● **Supplied passage**
==============================

Anne Dalke's picture

environmental acting

This essay makes such an interesting pairing with your first one, which focused on your own profound sense of not belonging. Here you explore, in contrast, a deep sense of attachment to place--that of the Appalachian people who oppose mountaintop removal. To counter Morton’s claim that such place-based identification is dangerous, “because it gets in the way of feeling the true connection or ‘porosity,’” problematic because it puts up “barriers” between all that is “intersecting and overlapping,” you offer the testimony of these activists, working to save their mountain home.

What I admire here is your willingness to take on a distinguished critic, from the location of your own experience with environmental justice activism. Your doing so reminds me of Dorceta Taylor’s telling us how important it is to use our own experience to challenge what others tell you-- and then your using your experience to challenge hers!

Key to your critique here, I think, is the query of what difference location makes, in the critique of investment in location: rather than being freeing, you ask, mightn’t “dislocation” actually be “oppressive to those whose identities are already marginalized?” A luxury of those with the power and money to “move”?

==============================

● **Stored data**
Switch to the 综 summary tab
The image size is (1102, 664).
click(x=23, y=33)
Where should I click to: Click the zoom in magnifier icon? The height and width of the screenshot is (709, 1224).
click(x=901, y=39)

==============================

● **Activity list**
a - List every person named in the comment on environmental acting.
b - In the comment on environmental acting, which people are described as opposing mountaintop removal?

● **Written answers**
a - Anne Dalke, Morton, Dorceta Taylor

b - The Appalachian people.